Texte de la page

◆ ◆ ◆

Il est déjà l'heure de quitter le romancier épris de théâtre, "Et si l'on invite Florian Zeller à parler de lui, il s'y prête avec courtoisie aujourd'hui sous les projecteurs, demain à l'orée du printemps, il hibernera, son écriture solaire est un travail solitaire. Avec naturel, il passera de la lumière à l'ombre" conclut le journaliste visiblement conquis.
En 2021, Florian Zeller qui brillait déjà dans l'édition et au théâtre se retrouve donc nommé six fois aux Oscars pour son adaptation de sa pièce Le père, devenu un film franco-britannique intitulé The father. Depuis sa sortie en 2020, le long-métrage a fait sensation : il a été nommé quatre fois aux Golden Globes il y a un mois mais était reparti sans prix. Il a été acclamé aux festivals de Sundance et de San Sebastian de 2020 où il a été récompensé par le prix du public. Le film est en lice dans six catégories pour les Bafta anglais (British Academy of Film and Television Arts) prévus le 11 avril prochain et il a déjà obtenu le Goya du meilleur film européen en Espagne.

◆ ◆ ◆

Données fournies

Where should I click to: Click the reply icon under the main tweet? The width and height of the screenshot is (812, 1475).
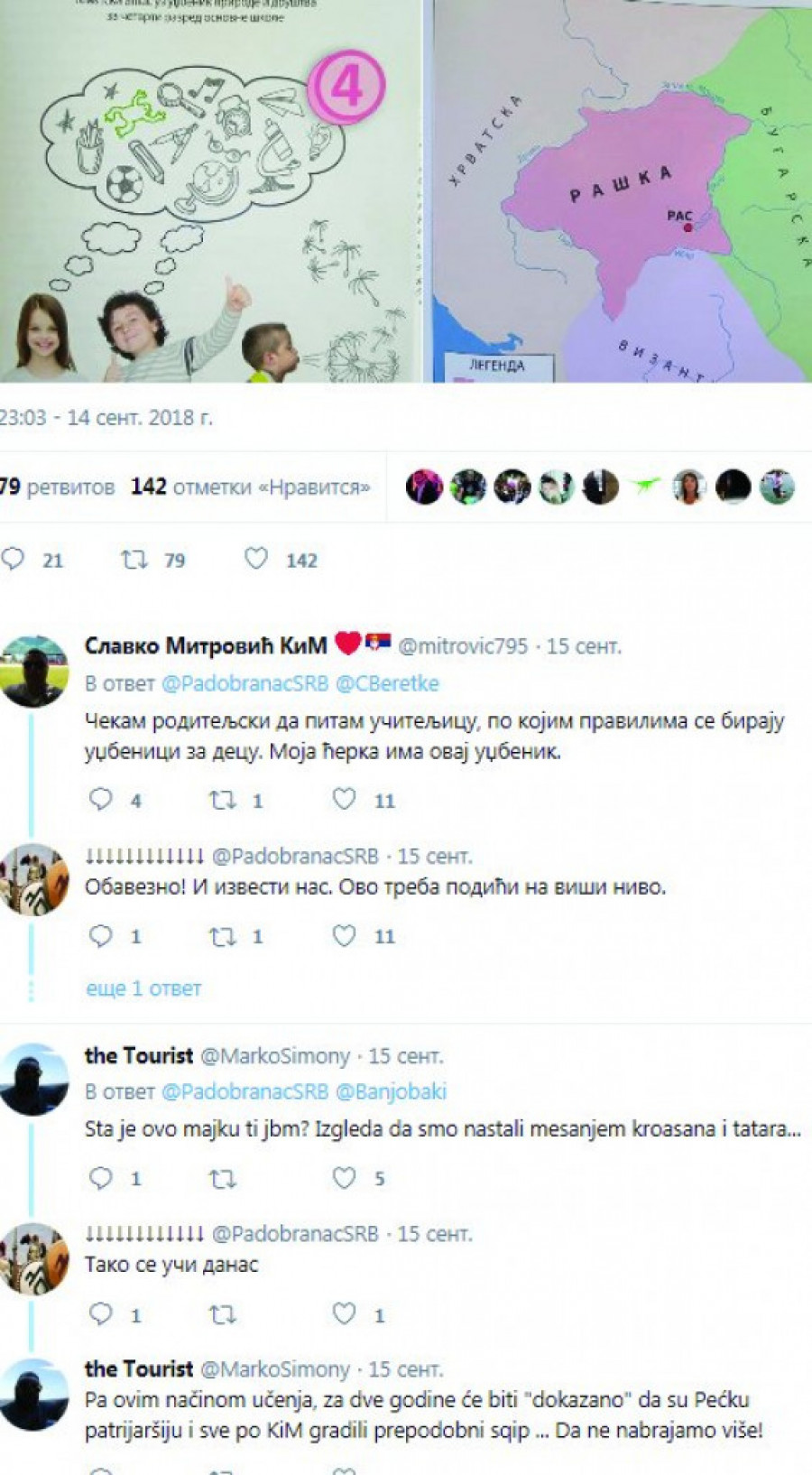pos(13,559)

◆ ◆ ◆

Consigne
Réécrivez le texte sur Florian Zeller, tout ce qui va de « En 2021, Florian » jusqu'à « européen en Espagne. », en y changeant « San Sebastian » en « Toronto ».

Résultat final
En 2021, Florian Zeller qui brillait déjà dans l'édition et au théâtre se retrouve donc nommé six fois aux Oscars pour son adaptation de sa pièce Le père, devenu un film franco-britannique intitulé The father. Depuis sa sortie en 2020, le long-métrage a fait sensation : il a été nommé quatre fois aux Golden Globes il y a un mois mais était reparti sans prix. Il a été acclamé aux festivals de Sundance et de Toronto de 2020 où il a été récompensé par le prix du public. Le film est en lice dans six catégories pour les Bafta anglais (British Academy of Film and Television Arts) prévus le 11 avril prochain et il a déjà obtenu le Goya du meilleur film européen en Espagne.